Goal of the exercise
Transcribe, word for word and without additions, each line below from the one containing "Given: Expand the" through the one containing "The image size is (1456, 819).", both ends included.

Supplied information
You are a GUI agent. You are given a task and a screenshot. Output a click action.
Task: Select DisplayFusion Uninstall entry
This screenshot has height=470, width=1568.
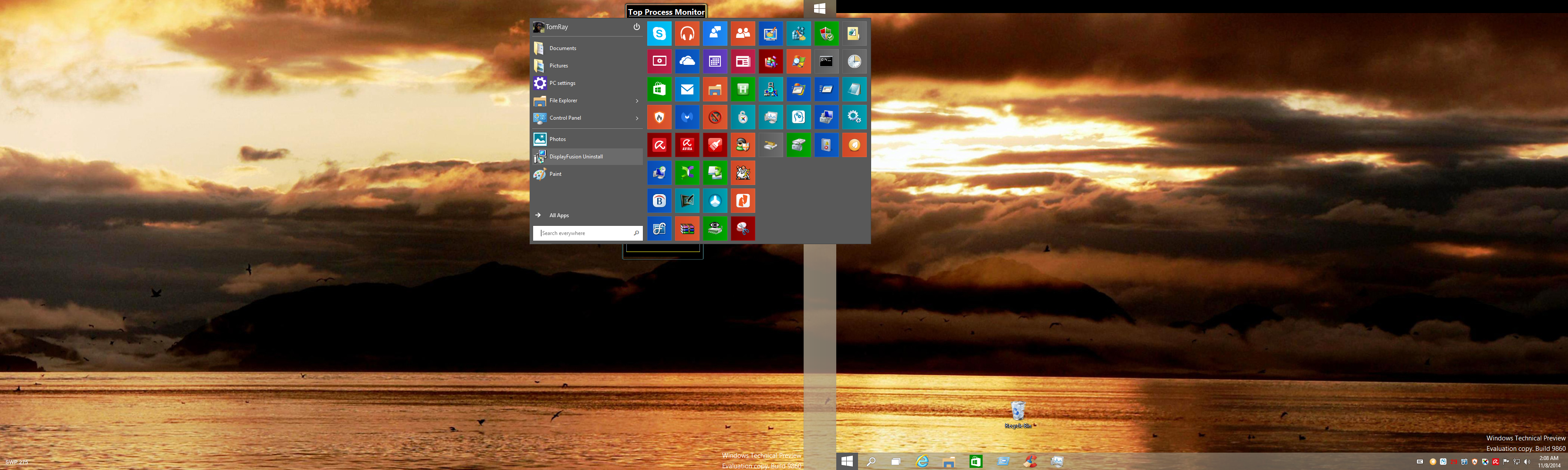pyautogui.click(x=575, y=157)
...
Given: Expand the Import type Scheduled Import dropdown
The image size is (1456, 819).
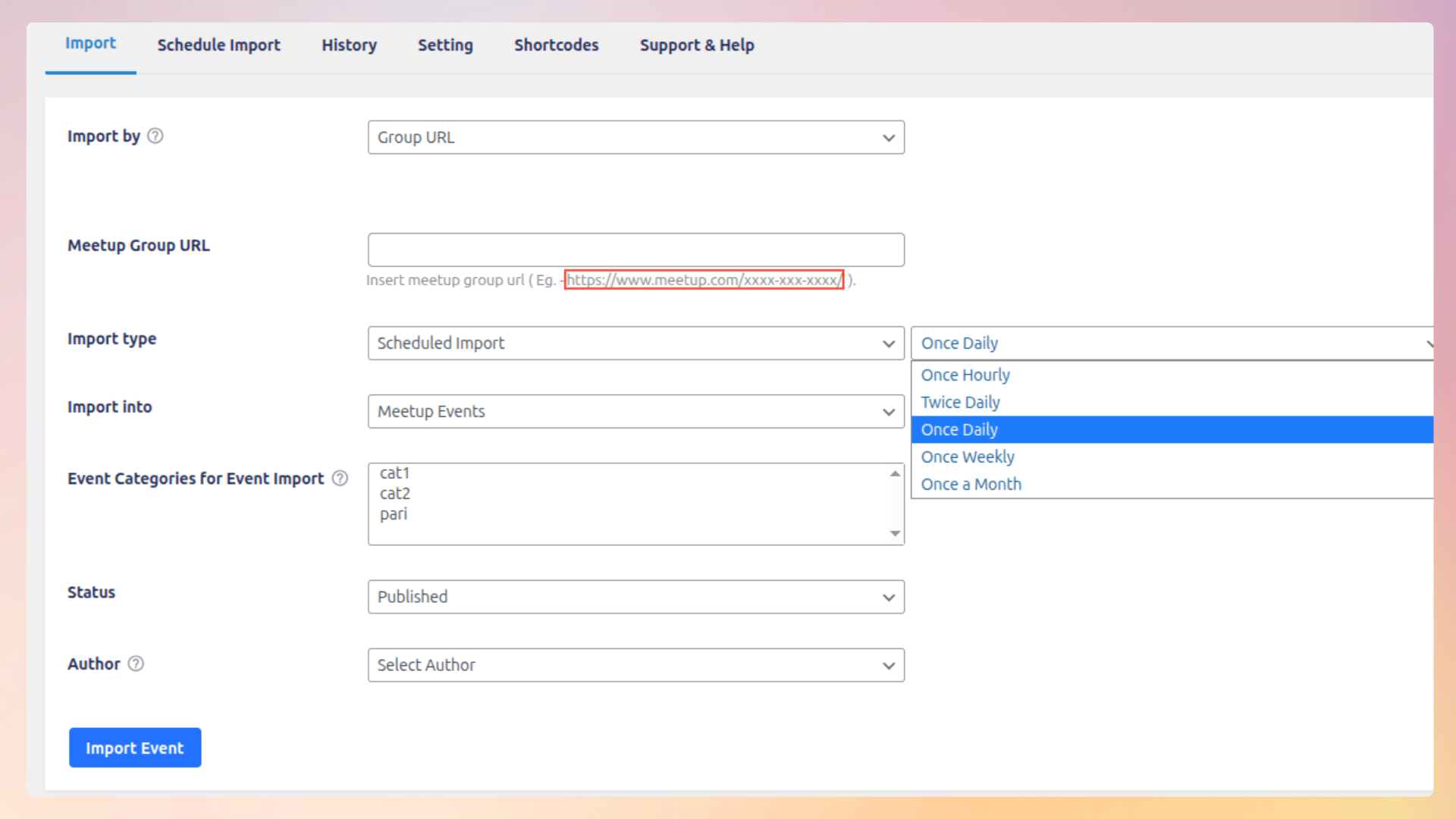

Result
Given: Expand the Import type Scheduled Import dropdown
The image size is (1456, 819).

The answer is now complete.